2005 inflation is projected at 3.4%. Consequently, if the 2.25% increase the legislature wants holds, then that 1999 $25,000 salary will be worth $29,346 and that $25,000 worth of goods will cost $29,316. Sounds right to me.
My point with that tedious bit of analysis is that South Dakota state employees have been treated somewhat better than fair the past five years. Their pay, in 1999 dolars, has increased relative to the work they are performing slightly more than the cost of living. The legislature's proposed cost of living raise will bring state employee pay and cost of living into balance. That sounds like good government - employees are fairly treated, the taxpayer's money is carefully spent.
But that's not Mayor Mike's view - oh no sir! On public radio the other day Mayor Mike was heard to exclaim about the proposed 2.25% increase: "I thought it was a terrible message to send to state employees. I thought it was a terrible message to send to other public employees across South Dakota. I really disagree with what they did."
What? What's so terrible? What is terrible about that message? What is disagreeable about what the legislature did?
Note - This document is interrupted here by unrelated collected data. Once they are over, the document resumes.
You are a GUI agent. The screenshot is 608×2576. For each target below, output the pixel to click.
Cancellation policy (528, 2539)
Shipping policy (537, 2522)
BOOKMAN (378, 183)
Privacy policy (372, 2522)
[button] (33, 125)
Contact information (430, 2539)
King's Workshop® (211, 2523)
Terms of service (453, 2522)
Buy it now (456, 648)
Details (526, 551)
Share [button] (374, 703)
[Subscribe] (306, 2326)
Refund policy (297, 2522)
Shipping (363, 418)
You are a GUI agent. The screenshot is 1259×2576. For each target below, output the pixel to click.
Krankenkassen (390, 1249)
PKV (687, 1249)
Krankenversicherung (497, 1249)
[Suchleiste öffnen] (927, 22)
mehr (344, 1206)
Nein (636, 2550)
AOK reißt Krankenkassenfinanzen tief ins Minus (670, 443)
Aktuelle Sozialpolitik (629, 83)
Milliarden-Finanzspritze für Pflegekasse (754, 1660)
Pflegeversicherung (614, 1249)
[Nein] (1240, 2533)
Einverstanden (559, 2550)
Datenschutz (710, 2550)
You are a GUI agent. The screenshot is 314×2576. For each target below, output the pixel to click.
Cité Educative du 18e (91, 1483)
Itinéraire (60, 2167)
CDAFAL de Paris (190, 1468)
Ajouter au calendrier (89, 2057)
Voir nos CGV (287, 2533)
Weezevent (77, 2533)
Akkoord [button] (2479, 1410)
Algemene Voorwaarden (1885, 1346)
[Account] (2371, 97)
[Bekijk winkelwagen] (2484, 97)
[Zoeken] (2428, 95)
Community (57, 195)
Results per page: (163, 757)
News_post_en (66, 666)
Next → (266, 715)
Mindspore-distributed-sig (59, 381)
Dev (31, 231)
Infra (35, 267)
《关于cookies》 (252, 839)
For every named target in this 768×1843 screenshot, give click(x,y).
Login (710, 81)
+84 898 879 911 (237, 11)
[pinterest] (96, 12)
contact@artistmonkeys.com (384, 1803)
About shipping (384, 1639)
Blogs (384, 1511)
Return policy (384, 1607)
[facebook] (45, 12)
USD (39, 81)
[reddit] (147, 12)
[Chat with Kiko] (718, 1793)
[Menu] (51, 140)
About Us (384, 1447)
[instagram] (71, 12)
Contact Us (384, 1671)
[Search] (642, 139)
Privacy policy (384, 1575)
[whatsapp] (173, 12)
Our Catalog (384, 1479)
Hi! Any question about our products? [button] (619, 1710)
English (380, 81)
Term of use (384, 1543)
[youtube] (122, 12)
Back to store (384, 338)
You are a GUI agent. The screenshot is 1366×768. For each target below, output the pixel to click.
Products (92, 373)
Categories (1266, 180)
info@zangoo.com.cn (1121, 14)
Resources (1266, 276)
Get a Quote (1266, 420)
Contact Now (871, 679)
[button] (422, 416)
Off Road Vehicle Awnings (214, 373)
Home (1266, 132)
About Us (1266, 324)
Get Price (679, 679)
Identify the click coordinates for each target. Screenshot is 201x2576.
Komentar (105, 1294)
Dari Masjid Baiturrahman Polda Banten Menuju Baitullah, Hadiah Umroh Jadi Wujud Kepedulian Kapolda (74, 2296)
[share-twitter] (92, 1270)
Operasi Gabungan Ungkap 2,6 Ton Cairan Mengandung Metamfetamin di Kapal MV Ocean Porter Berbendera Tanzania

State employees don't seem out of sorts about the 2.25% number. Ed Jacobson, the interim director of the South Dakota State Employees Organization, said state employees wanted 3.0%, but appreciate the 2.25% and understand the challenge for the legislature.
According to an AP story in the Rapid City Journal Rounds said "The Legislature could have sent a message to employers about good wages." Well sure they could. But we didn't send our representatives to Pierre to send messages or to create wage inflation, we sent them to govern. (Of course we didn't elect a Governor to be the Mayor of Pierre either. Guess you can't have everything.)
Ironically Mayor Mike is doing pretty much the same thing Steffi was called out on here. On the one hand he whines about the state's "structural deficit" but, on the other hand, he wants to surrender fiscal discipline in favor of sending messages. It doesn't work.
Remember what physics teaches us - you cannot have your cake and eat it too. Even if you're the Mayor of Pierre.